So am I going to put my money where my mouth is, and stop bothering my reader with trivia like whether I calculated correlation coefficients in R or in Excel?  No, because there’s another completely different reason one might mention a stats package, and it’s one I can get behind.  Mentioning a stats package gives me an opportunity to cite it.  Citation has a number of functions, but the one I care about here is as a currency of appreciation.  When I cite a stats package, I thank its authors and give them a tiny but tangible reward (a CV boost).  This doesn’t matter to me for commercial packages, so if I do stats in SAS I don’t feel the need to cite for appreciation.  It does matter to me for software written by one of my colleagues as part of their contribution to science, so when I do stats in R I cite both base R and any add-on packages.  This practice may be bizarrely inconsistent seen through the lens of the function of the Methods, but it’s entirely logical seen through the lens of science as a community.  Getting the right lens in place makes all the difference.

© Stephen Heard (sheard@unb.ca) November 7, 2016

This post is based, in part, on material from The Scientist’s Guide to Writing, my guidebook for scientific writers.

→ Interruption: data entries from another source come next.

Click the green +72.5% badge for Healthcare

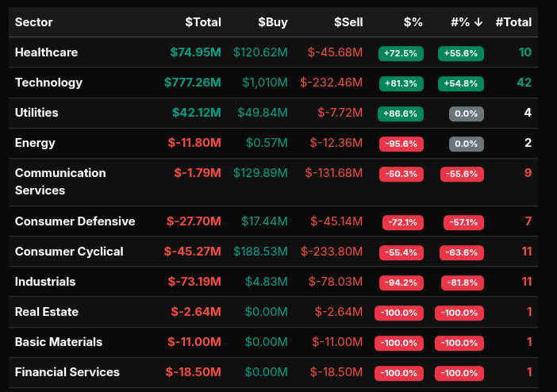click(401, 53)
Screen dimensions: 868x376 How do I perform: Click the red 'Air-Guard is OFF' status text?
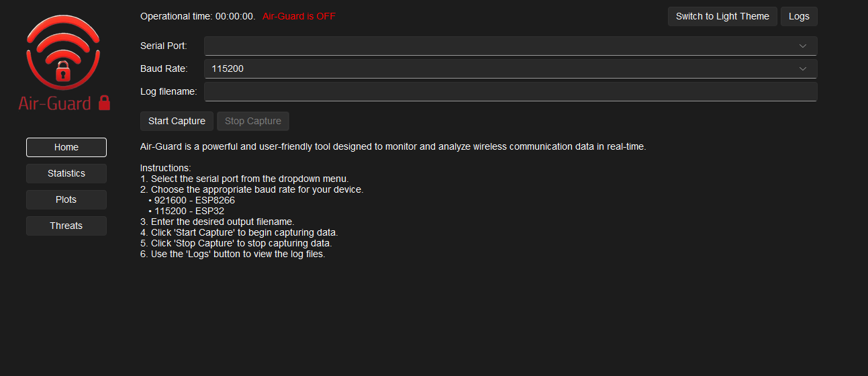(299, 16)
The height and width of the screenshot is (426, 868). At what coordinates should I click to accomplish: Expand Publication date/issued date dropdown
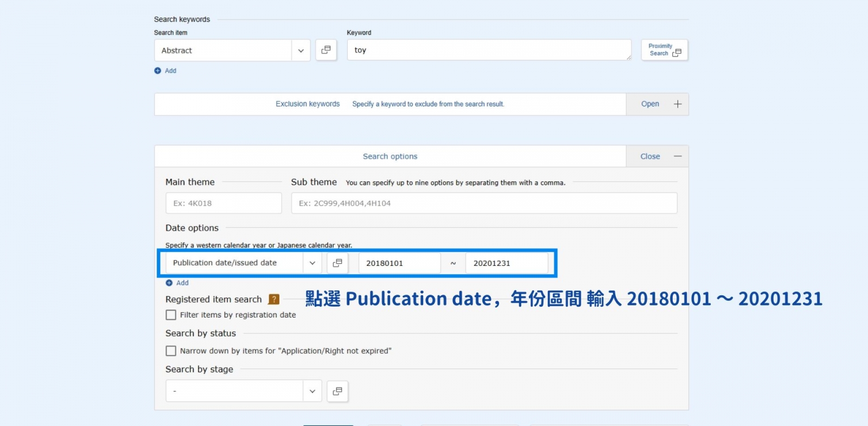312,263
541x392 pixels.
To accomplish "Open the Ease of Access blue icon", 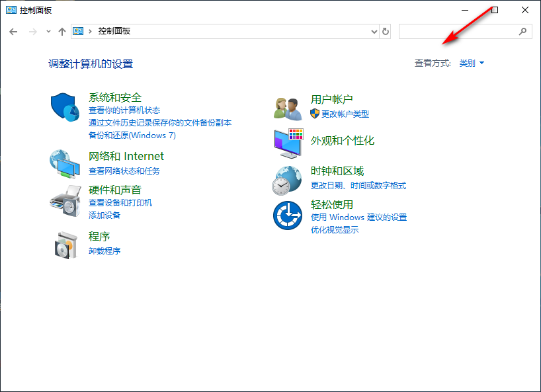I will tap(288, 215).
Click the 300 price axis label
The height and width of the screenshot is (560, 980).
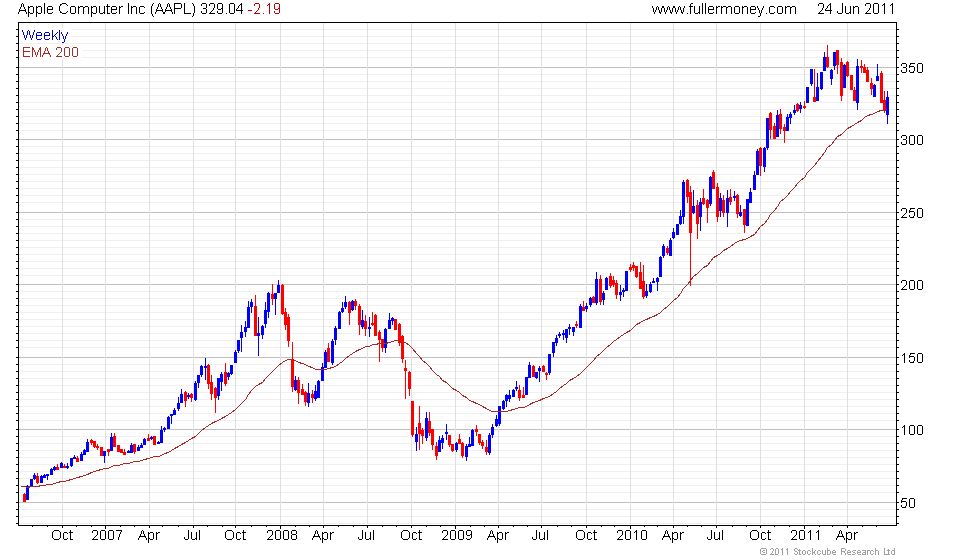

You can learn more about it here.


*^I’m trolling you a little.  These days most of my papers specify “R version something-or-other” instead. Trust me, really, I belong to the 21st century – even if it does cost me the occasional bottle of wine supplied to younger, R-hipper members of the lab.  Of course, my results are unaffected.

**^Although I’ve reviewed manuscripts specifying the brand of calculator used to make calculations, the brand of -80º freezer used to preserve specimens, and the size of vial used to hold specimens preserved in ethanol.  I was as mystified as you surely are about each of these.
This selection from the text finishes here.